▶ WHAT YOU SHOULD DO
Please reproduce the text on Eric Crees word for word, beginning at the words "British trombonist and" and stopping after the words "in Children's Crusade.".

▶ DOCUMENT SEGMENT
_ _ _ _
= Eric Crees =

British trombonist and composer

Eric Crees (born 1952) was appointed Principal Trombone of the Royal Opera House, Covent Garden (London) in 2000. Before that he spent twenty-seven years at the London Symphony Orchestra, twenty as Co-Principal Trombone. He is also a noted brass conductor, composer, arranger and teacher.

== Education ==
Eric Crees was born in London in 1952 and studied at Wandsworth School, where he worked with professional orchestras & conductors in the boy's choir. Of particular importance was the school's long association with Benjamin Britten, who wrote a solo part for Eric in Children's Crusade.

While at school he was awarded a scholarship to study part-time at the Guildhall School of Music & Drama. He went on to study music at the University of Surrey and undertook an extensive period of work with the Philip Jones Brass Ensemble. He also won the Mechanical Copyright Protection Society's 'Joyce Dixey Award' for composition. Upon graduation he joined the London Symphony Orchestra.

== Professional life ==

=== Professor ===
As Professor of Trombone at the Guildhall School of Music and Drama he taught trombonists of the next generation of orchestral principals including Helen Vollam, Byron Fulcher and Graham Lee. He was made Fellow of the School in 1991.

Crees is also a coach at music colleges & specialist schools both in the UK & abroad, including the National Youth Orchestra of Great Britain, the Ulster Youth Orchestra and the Pacific Youth Orchestra in Japan.
_ _ _ _
(Stored items)
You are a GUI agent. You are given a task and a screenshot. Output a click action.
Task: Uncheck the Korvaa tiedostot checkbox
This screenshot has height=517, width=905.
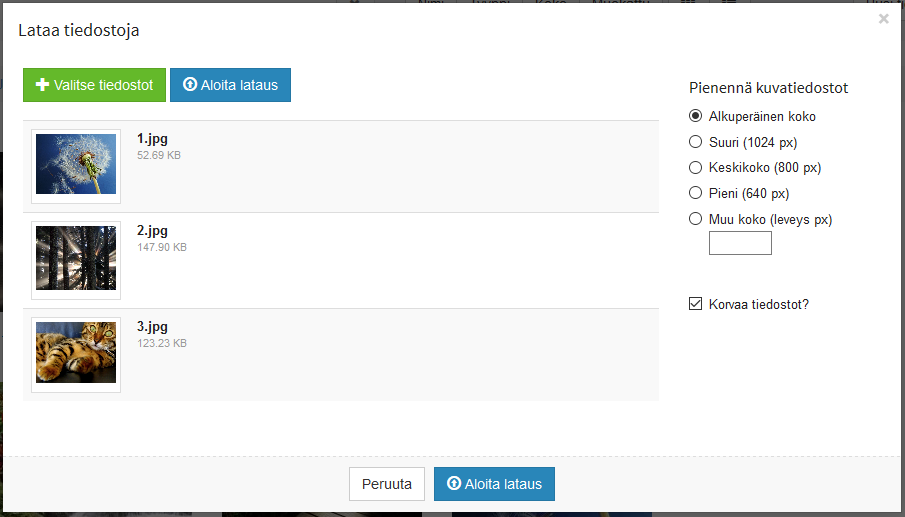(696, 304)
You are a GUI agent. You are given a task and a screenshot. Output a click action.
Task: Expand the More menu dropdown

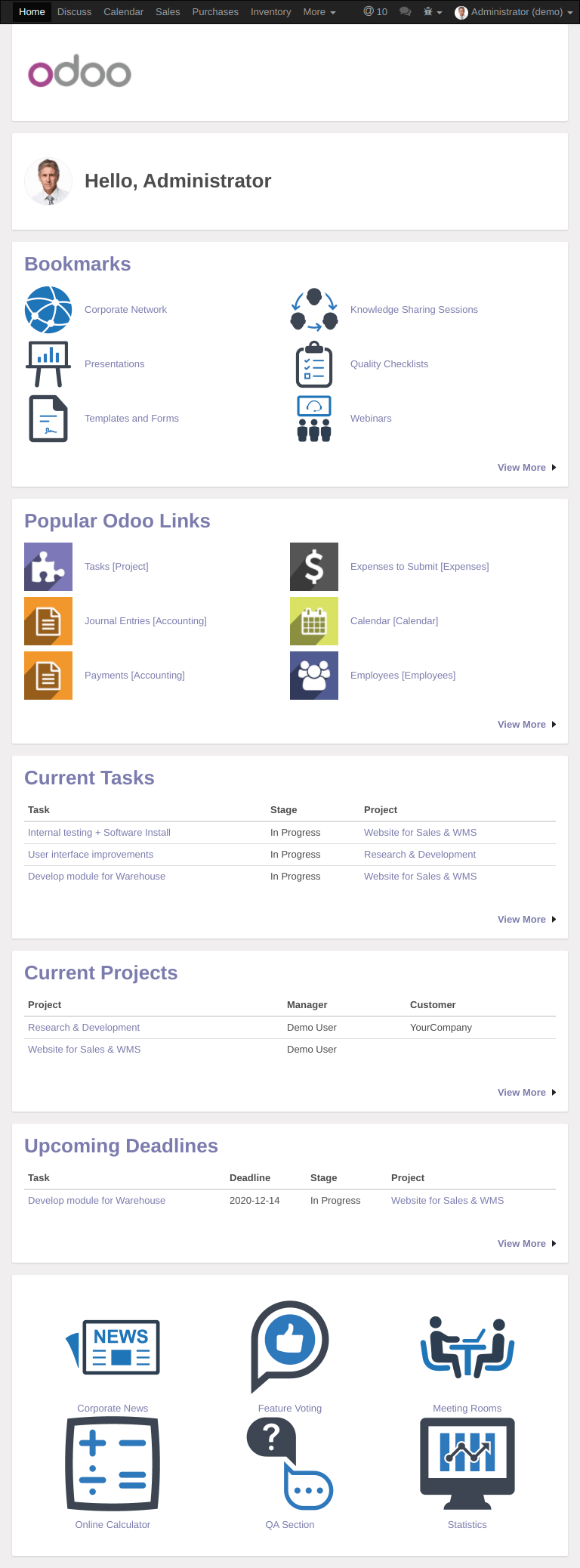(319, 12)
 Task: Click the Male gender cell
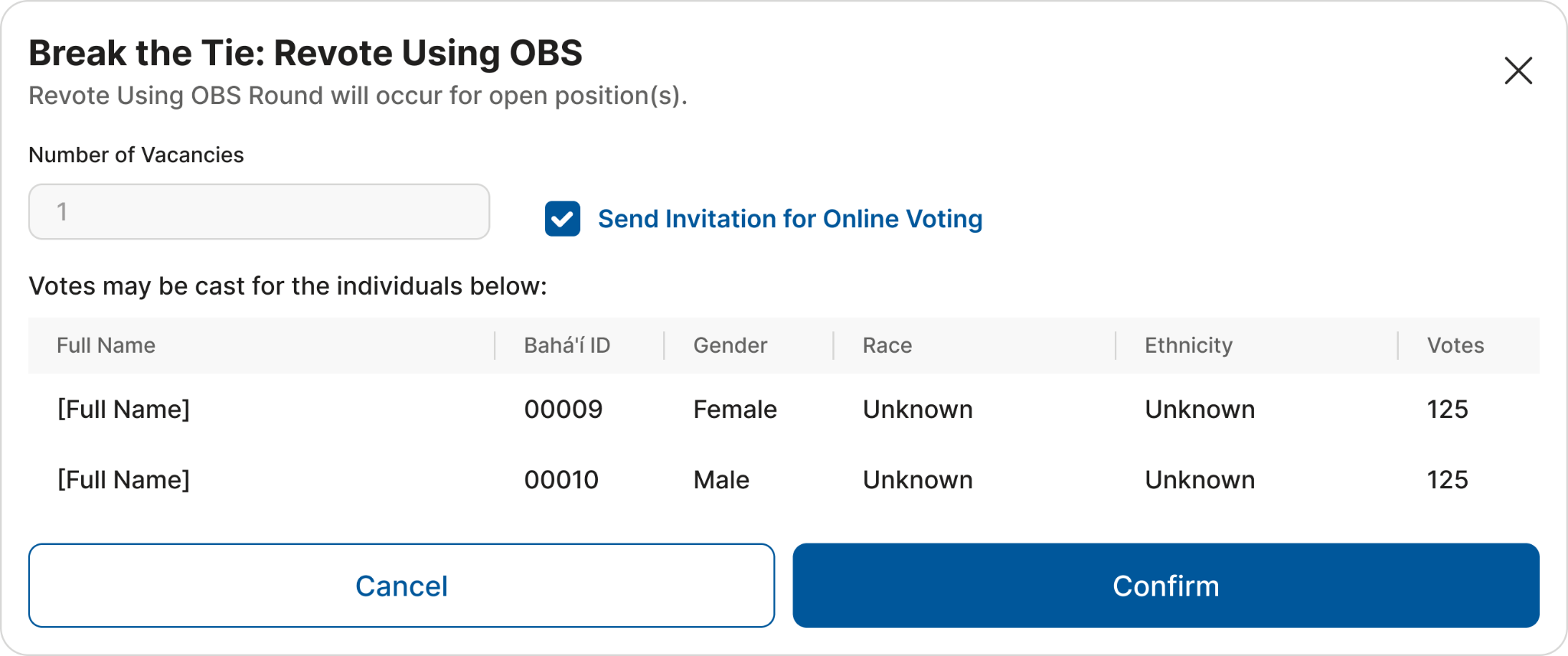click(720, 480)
_ _ _ _
▶ SOLVED PROBLEM
British trombonist and composer

Eric Crees (born 1952) was appointed Principal Trombone of the Royal Opera House, Covent Garden (London) in 2000. Before that he spent twenty-seven years at the London Symphony Orchestra, twenty as Co-Principal Trombone. He is also a noted brass conductor, composer, arranger and teacher.

== Education ==
Eric Crees was born in London in 1952 and studied at Wandsworth School, where he worked with professional orchestras & conductors in the boy's choir. Of particular importance was the school's long association with Benjamin Britten, who wrote a solo part for Eric in Children's Crusade.